It is a funny old world.

A Lesson in History

The Conservative Party Shadow Education Secretary Tim Collins recently called for compulsory history lessons for children upto the age of 16.

This blog agrees. Unless childeren are taught history they will never know what the Tory party was.

Many teachers may not want however to include ancient history, arguing that it has no relevance to childern's lives today !

Businesses Reject The Constitution

The UK business community remains concerned about the effects of the EU Constitution if it were to be ratified by the British people in a referendum expected to be held next year.

Alan Jones the Press Association (PA) Industrial Correspondent reports on the Scotsman web site yesterday that Business Chiefs are still sceptical over the EU constitution.
Most business leaders remain sceptical about the EU Constitution with fewer than one in three prepared to sign up, a new report published yesterday confirmed.
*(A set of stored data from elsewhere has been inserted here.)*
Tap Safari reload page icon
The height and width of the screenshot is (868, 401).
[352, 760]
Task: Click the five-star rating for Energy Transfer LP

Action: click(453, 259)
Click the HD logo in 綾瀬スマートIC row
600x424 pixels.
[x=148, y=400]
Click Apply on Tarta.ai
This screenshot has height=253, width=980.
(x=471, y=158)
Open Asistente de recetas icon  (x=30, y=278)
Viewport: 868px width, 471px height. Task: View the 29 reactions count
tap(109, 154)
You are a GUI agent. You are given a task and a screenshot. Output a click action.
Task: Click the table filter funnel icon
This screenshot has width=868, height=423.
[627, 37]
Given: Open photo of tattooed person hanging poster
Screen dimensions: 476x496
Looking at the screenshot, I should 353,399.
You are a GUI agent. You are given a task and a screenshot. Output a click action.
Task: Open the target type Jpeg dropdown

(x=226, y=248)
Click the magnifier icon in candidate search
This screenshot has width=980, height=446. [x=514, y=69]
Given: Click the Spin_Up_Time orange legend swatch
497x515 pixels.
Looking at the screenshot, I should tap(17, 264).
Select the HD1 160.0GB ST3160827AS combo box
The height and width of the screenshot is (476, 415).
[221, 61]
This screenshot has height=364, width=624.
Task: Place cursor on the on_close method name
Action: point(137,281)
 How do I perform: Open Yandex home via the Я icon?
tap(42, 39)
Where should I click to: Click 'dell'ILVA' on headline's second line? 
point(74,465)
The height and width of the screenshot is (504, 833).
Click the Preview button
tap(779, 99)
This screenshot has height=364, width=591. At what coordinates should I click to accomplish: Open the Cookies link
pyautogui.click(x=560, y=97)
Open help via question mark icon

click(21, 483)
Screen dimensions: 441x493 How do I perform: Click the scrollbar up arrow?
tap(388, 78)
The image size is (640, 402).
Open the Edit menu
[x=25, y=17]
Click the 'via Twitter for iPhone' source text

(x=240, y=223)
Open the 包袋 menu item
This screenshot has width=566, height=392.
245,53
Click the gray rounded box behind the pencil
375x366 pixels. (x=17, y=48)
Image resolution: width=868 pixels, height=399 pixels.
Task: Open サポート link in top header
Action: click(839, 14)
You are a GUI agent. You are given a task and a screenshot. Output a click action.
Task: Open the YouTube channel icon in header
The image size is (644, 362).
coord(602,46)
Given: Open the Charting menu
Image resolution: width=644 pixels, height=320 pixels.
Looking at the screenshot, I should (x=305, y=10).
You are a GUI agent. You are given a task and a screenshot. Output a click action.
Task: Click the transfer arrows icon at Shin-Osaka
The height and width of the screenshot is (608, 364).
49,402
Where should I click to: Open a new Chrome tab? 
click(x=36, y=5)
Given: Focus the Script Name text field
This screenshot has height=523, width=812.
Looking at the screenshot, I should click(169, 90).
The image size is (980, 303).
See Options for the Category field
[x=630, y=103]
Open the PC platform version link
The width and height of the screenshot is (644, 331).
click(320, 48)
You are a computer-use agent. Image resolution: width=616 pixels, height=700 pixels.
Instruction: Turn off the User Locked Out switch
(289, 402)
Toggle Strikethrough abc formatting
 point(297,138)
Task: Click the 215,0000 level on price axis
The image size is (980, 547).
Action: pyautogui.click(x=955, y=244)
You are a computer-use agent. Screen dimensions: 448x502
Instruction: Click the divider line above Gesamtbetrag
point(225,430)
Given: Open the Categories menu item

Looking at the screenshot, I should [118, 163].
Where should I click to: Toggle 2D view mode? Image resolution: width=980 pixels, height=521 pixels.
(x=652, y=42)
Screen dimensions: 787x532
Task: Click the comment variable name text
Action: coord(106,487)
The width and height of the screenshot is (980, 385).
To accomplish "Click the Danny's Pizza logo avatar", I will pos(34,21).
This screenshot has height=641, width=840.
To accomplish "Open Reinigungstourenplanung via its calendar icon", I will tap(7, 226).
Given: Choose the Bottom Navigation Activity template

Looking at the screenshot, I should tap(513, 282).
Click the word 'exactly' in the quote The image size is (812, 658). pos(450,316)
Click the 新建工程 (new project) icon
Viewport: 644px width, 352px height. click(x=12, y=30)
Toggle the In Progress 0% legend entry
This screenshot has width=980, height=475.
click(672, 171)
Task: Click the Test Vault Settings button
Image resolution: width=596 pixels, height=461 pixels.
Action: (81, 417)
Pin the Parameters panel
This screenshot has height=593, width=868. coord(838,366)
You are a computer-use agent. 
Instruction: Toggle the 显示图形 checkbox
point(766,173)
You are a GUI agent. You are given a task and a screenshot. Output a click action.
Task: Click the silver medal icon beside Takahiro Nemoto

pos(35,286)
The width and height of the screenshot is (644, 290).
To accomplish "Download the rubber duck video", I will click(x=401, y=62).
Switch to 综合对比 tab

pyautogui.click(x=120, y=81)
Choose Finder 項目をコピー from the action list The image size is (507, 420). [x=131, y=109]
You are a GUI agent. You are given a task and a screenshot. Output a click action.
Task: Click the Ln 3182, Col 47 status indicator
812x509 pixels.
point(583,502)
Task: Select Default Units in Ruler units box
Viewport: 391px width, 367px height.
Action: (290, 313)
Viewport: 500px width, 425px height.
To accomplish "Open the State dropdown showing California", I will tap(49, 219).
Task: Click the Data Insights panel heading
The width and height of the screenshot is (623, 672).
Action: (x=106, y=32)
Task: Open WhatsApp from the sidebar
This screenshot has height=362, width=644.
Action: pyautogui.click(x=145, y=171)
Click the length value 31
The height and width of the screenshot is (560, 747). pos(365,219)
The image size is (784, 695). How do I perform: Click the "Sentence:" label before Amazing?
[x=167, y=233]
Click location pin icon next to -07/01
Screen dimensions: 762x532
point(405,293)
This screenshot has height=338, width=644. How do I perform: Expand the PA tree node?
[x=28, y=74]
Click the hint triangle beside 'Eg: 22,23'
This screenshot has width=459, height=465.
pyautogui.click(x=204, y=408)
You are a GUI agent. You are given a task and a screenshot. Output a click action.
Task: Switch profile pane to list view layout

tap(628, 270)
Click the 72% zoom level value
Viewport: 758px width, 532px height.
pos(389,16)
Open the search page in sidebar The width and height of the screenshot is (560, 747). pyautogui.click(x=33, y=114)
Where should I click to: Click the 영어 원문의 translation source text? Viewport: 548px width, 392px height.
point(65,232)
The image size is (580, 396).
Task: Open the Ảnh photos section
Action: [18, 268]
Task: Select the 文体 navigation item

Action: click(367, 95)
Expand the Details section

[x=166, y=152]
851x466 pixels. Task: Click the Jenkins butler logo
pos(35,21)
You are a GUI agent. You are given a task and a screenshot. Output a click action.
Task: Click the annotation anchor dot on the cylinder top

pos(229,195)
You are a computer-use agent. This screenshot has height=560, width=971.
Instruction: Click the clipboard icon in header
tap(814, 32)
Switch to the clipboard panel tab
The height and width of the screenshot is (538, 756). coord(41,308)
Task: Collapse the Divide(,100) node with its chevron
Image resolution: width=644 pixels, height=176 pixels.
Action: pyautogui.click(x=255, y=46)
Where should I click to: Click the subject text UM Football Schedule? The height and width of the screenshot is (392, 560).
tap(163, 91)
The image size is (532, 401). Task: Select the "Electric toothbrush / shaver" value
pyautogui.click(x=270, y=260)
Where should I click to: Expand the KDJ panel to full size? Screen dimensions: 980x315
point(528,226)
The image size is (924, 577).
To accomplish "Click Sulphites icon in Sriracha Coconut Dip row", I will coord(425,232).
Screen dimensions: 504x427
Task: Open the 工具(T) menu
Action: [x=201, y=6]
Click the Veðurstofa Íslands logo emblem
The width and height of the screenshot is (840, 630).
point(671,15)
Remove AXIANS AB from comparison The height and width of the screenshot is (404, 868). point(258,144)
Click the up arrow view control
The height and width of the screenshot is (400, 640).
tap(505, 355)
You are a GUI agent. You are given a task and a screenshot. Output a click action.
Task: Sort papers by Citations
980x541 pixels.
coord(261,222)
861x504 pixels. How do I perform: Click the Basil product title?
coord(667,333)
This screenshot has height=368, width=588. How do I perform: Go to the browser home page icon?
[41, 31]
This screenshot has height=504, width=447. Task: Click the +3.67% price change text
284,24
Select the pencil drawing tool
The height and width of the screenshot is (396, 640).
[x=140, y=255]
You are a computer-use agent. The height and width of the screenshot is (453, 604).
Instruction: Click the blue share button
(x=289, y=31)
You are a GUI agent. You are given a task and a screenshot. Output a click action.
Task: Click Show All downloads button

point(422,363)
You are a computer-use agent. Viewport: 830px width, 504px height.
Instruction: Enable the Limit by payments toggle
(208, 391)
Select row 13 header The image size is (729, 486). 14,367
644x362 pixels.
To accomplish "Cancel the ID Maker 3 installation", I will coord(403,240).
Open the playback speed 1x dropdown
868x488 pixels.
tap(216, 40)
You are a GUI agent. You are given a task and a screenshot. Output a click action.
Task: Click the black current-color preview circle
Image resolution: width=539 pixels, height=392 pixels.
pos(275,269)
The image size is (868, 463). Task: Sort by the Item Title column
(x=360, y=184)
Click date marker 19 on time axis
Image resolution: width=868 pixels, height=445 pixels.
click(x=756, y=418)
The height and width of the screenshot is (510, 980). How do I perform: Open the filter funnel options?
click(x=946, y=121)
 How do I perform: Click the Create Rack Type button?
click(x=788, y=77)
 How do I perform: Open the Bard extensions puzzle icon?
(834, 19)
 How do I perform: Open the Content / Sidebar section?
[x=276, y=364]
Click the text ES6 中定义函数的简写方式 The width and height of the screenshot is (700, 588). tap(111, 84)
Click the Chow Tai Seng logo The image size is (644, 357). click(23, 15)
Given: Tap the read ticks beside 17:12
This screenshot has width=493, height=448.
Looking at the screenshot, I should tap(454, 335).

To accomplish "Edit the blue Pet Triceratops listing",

The Institute of Directors said a survey of 1,000 of its members revealed that only 25% knew how they would be voting.Director general Miles Templeman said: "The Government faces a major challenge if it is to convince businesses they would be better off with an EU Constitution."

The PA does not report that the country's largest business organisation The Federation of Small Businesses (185.000 members) at its annual conference last year voted by over 80 per cent not recommend ratification of the Constitutional Treaty. Last Autumn the Federation's ruling body agreed, with only two abstentions, to adopt as policy rejection of the EU Constitution. Red tape from Brussels appeared to be a major reason for business scepticism, with almost nine out of 10 of those surveyed expecting regulation to increase under the new Constitution.

What businesses leaders are increasingly being made aware of is that rather than reducing the current burden of detailed regulations and directives emanating from Brussels this burden is likely to increase with the wider powers that could be granted to the EU Commission under the constitution treaty.

As any business practitioner will confirm it is not only the number of regulations that is the problem but the difficulty of amending such regulations when circumstances change. There is no point in lobbying MEPs - they can ask the EU Commission for permission to introduce new or amending legislation but the EU Parliament (really no more than an assembly) can not act through its own initiative. One might just as well 'ask the man in the moon'.

The Cabinet Office based Better Regulation Task Force made much of its 'success' in proposing in the original draft of the constitution (article 1-35) that a 'sunset clause' which would enable regulations to laps after a certain period of time and only be expended after reconsideration. Good news indeed.

However, the 'Sunset clause' was removed from the draft and does not appear in the final Treaty agreed by Mr Blair on 29 October 05. The reason for the removal was on the grounds that the clause ' would be a source of uncertainty and a problem for legal security.'

No wonder British businesses have concern about the centralising approach of the EU Constitution and the obvious likelihood of no let up in the regulatory burden.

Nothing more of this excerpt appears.